To make the most of a spouse’s allowance and basic rate income tax bracket, rethink the ownership percentages. This is conventional tax planning, and shifting assets to a lesser-earning spouse can cut tax on rental income or bank interest relief to 20% from 40%. Now the question is, how exactly should this transfer be executed?

The first choice is to talk to a solicitor about changing the legal titles of the property so that your spouse can have a significant interest in it. For example, to tax the wife on 75% of rental income, the property could be owned 75% by the wife and 25% by the husband. This is a legal transaction; married couples are not required to retain assets in joint names. Instead, they can split joint assets and keep some of them for their use. Each spouse is subject to tax on the income from any assets held in their names, regardless of whether or not they are jointly taxed. HMRC wouldn’t mind if joint assets were split up as long as it was done in a compliant way following proper planning and guidelines.

There can be problems when one spouse retains an interest in an asset held by the other even after the division. The asset’s original owner may get all the income taxed under settlements legislation. For example, if you retained an interest in the income from a bank account credited or transferred to your spouse, you could be taxed 50% of the income.
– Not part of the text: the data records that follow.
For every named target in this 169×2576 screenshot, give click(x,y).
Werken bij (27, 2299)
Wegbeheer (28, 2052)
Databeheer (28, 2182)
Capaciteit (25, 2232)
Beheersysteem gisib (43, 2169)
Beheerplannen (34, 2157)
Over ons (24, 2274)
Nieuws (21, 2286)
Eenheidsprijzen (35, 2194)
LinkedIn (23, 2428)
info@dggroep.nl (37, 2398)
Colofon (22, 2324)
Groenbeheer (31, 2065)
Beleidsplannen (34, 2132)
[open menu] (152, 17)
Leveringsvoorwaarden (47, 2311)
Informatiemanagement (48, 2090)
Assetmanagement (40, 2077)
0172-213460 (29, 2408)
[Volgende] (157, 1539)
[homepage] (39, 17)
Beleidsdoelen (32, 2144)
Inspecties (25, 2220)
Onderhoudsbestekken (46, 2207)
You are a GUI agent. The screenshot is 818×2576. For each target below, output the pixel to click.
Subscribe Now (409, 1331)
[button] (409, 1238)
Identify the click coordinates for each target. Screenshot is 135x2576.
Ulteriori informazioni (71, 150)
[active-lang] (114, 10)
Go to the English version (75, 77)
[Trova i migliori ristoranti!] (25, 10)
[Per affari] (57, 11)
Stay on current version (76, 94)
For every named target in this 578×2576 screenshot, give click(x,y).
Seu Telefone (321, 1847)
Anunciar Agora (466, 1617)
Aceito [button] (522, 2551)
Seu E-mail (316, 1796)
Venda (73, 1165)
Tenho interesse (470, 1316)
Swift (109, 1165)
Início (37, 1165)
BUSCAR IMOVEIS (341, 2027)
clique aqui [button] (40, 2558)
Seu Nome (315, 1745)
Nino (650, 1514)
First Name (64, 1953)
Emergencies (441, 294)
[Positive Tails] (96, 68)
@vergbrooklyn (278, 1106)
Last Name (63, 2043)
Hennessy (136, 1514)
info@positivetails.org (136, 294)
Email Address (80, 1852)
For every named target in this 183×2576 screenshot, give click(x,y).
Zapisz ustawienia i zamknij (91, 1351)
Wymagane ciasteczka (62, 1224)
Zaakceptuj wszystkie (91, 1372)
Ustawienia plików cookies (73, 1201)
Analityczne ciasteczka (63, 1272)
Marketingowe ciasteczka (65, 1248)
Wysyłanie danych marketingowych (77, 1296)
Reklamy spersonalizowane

For tax reasons, spouses typically get income split equally in a jointly held property. However, when the actual split is different, a couple can be taxed based on the share of income received. This can be done by filling out Form 17, obtainable through the HMRC website, and declaring beneficial interest in the property.

Please note that a married couple does not have the choice to have their income taxed in any manner they see fit. For tax purposes, you can deviate from the standard 50-50 split if each spouse is entitled to a share in the property that is not equal to 50-50 and the claimed income equivalent to their share in the property—the declaration on Form 17 details beneficial ownership percentages.

However, in the case of a bank account, you would need to alter your ownership from “beneficial joint owners,” for example, through a deed. This is an important step. After a declaration has been made, it will continue to be valid unless and until your interests in the capital or income change. However, consider that the form can only be used to report income earned after the day that the declaration and form were issued.